[Stored data]
● ● ● ● ● ● ●

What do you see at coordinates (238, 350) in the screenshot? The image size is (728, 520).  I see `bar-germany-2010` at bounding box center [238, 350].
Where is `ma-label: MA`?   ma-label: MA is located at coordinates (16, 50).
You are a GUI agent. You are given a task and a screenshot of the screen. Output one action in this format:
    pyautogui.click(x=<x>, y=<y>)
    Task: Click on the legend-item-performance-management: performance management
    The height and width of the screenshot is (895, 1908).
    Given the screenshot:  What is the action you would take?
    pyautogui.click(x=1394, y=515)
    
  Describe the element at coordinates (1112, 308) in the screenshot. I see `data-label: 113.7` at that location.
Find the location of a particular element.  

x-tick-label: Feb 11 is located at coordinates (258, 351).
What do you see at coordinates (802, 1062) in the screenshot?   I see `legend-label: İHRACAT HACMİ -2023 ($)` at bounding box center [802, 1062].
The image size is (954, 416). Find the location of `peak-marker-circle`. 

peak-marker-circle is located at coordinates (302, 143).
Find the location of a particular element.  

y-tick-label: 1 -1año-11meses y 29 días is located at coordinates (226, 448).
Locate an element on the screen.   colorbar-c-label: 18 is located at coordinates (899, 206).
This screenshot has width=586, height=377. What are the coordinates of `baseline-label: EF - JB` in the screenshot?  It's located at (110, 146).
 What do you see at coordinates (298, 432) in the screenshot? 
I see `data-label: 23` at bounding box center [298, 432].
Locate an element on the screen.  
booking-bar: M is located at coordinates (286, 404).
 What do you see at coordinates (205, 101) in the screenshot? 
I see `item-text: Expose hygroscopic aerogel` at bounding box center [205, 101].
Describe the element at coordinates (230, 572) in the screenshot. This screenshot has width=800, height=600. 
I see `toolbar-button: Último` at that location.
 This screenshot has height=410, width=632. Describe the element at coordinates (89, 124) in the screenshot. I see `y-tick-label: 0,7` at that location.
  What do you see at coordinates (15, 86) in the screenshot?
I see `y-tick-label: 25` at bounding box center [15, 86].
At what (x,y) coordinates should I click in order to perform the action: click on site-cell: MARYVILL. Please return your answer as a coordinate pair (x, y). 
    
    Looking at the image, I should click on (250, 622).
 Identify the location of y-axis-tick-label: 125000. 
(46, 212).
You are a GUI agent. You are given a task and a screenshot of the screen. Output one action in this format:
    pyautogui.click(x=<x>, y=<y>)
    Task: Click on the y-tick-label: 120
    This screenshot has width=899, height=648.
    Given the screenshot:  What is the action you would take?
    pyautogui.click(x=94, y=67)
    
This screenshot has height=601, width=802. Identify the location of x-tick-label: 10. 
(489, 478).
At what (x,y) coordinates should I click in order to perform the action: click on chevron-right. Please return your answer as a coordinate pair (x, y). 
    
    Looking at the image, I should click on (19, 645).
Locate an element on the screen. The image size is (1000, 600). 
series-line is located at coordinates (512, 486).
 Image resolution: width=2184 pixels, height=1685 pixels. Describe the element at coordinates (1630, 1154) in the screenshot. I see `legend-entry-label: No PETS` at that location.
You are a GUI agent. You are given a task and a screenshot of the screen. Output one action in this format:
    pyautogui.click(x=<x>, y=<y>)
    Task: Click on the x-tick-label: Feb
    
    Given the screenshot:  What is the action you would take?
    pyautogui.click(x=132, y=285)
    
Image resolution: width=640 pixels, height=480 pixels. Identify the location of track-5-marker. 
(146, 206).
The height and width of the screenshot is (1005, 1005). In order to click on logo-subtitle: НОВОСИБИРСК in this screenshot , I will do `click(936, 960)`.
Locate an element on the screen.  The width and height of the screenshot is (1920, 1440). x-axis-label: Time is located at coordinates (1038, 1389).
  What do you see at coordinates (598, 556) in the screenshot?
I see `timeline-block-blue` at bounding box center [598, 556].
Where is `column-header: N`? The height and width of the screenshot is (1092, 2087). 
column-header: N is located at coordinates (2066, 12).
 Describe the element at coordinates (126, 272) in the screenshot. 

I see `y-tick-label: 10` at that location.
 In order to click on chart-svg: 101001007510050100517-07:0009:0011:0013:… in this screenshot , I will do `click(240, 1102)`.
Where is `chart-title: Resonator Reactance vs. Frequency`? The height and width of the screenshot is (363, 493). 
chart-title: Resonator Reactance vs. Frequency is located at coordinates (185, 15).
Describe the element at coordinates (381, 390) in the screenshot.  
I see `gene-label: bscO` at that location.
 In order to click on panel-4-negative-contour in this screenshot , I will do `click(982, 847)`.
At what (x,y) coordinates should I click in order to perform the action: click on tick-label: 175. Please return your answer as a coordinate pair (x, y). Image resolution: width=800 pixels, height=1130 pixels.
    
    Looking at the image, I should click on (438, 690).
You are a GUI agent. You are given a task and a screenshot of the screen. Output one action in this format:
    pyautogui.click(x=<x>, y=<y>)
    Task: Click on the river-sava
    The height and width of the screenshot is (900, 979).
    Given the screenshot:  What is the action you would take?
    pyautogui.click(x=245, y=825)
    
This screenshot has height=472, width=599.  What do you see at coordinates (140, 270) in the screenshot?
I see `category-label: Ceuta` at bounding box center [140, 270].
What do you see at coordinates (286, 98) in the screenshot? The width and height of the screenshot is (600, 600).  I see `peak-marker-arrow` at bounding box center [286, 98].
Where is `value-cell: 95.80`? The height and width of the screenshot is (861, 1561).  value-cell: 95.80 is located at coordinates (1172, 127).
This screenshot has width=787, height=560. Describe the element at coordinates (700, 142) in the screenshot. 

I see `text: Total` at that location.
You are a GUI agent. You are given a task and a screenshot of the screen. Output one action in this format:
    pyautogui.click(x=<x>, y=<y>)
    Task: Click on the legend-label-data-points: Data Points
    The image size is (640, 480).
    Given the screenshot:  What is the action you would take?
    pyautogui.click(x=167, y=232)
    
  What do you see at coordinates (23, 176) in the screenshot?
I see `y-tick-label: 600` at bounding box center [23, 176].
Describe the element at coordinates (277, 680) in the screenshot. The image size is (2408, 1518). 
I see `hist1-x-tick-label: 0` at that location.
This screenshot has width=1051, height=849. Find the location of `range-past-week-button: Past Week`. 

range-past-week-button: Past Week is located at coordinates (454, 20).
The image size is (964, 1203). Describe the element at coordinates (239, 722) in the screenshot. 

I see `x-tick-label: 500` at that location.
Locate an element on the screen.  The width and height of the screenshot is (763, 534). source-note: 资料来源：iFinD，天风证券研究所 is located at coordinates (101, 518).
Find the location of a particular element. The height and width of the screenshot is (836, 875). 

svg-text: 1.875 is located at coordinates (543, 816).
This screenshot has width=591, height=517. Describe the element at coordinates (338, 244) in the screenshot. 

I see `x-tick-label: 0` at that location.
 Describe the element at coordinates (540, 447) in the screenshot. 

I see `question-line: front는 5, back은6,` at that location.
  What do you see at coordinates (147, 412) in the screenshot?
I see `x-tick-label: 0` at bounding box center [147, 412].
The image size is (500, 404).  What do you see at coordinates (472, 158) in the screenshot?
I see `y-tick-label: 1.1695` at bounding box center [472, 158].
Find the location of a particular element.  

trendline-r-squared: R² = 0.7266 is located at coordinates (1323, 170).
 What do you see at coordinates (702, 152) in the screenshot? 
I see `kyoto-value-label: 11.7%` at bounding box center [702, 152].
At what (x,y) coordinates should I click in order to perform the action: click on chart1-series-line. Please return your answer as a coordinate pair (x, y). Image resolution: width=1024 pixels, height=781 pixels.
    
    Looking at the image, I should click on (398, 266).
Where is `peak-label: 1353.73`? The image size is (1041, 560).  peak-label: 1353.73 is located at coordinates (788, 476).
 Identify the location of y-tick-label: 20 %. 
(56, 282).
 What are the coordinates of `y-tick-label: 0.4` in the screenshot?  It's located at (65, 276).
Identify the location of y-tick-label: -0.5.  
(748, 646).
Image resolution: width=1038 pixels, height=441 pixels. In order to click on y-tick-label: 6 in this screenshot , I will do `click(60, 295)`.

● ● ● ● ● ● ●

§ Requirement
Collect every line of the data above that contains the string "past".

§ Result for this exercise
This screenshot has width=1051, height=849. Find the location of `range-past-week-button: Past Week`. 
range-past-week-button: Past Week is located at coordinates (454, 20).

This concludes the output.